• [Selection]:
[start]

Jason Ravnsborg, Christmas video, 2019.12.24.
Don’t wait for Christmas or impeachment, Jason; resign now. [Jason Ravnsborg, Christmas video, 2019.12.24.] K
To be clear, Attorney General Jason Ravnsborg should resign from office now. He’s our state’s top law enforcement officer, and he killed a man Saturday.

But Governor Kristi Noem cannot fire him.

South Dakota Codified Law 3-17-1 allows the Governor to remove “all constitutional state officers not liable to impeachment… for crimes, misconduct, or malfeasance in office or for drunkenness or gross incompetency.” In such cases, the Governor must give the official she’s canning a notice and a hearing.

[end]

• [Data block]:
[start]

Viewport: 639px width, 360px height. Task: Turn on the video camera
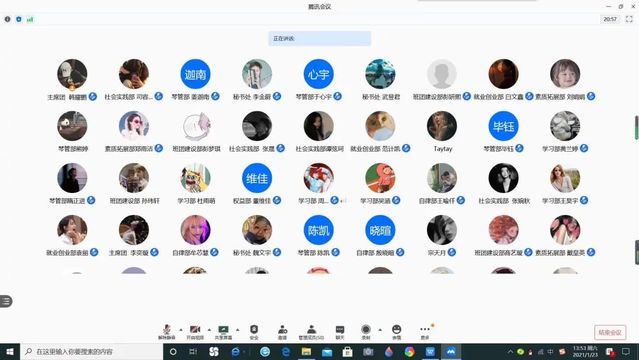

[end]

Answer these from the Ravnsborg piece:
1. What office does Jason Ravnsborg hold?
2. Which governor does the piece say cannot fire him?
3. Which South Dakota law lets the Governor remove certain state officers?

1. Attorney General
2. Kristi Noem
3. South Dakota Codified Law 3-17-1